Just like finding a old friend again, Writing and I have become the best of friends again. I am now writing my 4th full length novel and will publish more books in 2021 and continued to publish for the rest of my life. I thank everyone that has supported me through this journey.

BUT- I want YOU to know don’t wait on doing what you want to do, what you are called to do, and what you love to do — please DO IT!!!!

Writing Research

I am busily writing my next novel. Part of this novel is set in 1928. I have loved learning about the Prohibition era. So in order to do proper research, I decided to make some of the cocktails that were created in speakeasies. This next novel will contain some of my favorite recipes for the drinks I discovered. It is important to do research; )!!

Featured on Alzheimers Author Website

When I first published my novel The Jade Butterfly, Jean from ALZ Authors reached out to me. This is a wonderful website with a collection of books (non-fiction and fiction) that have a connection to Alzheimer’s disease. I am proud to be a part of this group of authors!!

The primary reason I wrote The Jade Butterfly was to honor my grandmother, Maude. She died in the mid-1950s of breast cancer. My own mother was five when Maude passed. I always wondered about the pain of losing a mother at such a young age. The opening scene of the novel is how I imagined my grandmother to be with my mother.

Joni, one of the main characters in The Jade Butterfly, has Alzheimer’s. I believe the inspiration for bringing a dementia disease into my novel was because of my mother’s step-mother. She suffered from dementia at the end of her life. It was heartbreaking to watch my mother care for her.
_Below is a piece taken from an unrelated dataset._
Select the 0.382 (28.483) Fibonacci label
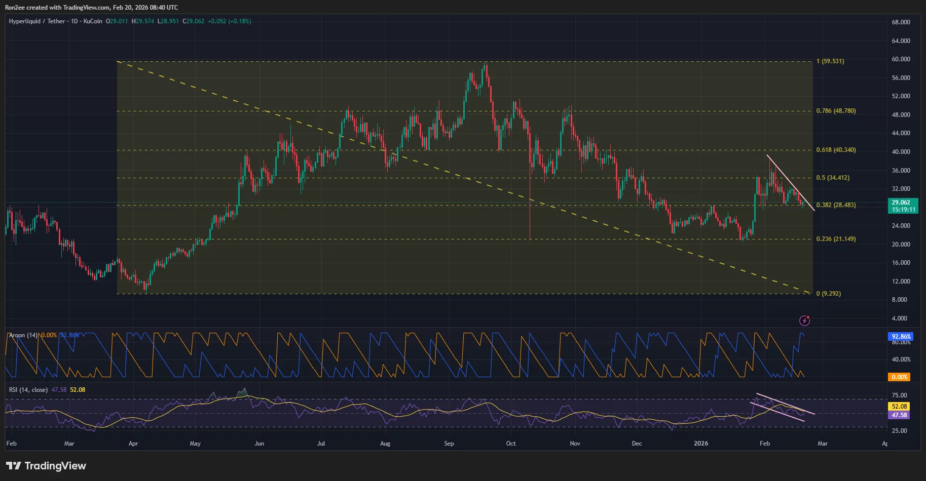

Close to her death, my grandmother didn’t even recognize me. And at times, she struggled to remember my mother.

There are so many levels to caregiving. I think a lot of people will identify with Ellen, Joni’s daughter in the novel. Ellen doesn’t believe she knows how to be a caregiver. And she certainly doesn’t think that she will be good at it. Caregiving is just two words: care and giving. Ellen learns her own way to care for her mother, discovers the life Joni lived before the disease and finds herself, after years of unhappiness.

My greatest hope in writing this novel was for Ellen and the readers of The Jade Butterfly to realize that the people with Alzheimer’s are NOT the disease. They lived vibrant, beautiful lives before their minds started to leave them. Of course, we should honor them where they are at present day, but we should fully celebrate and remember the beautiful life they lived.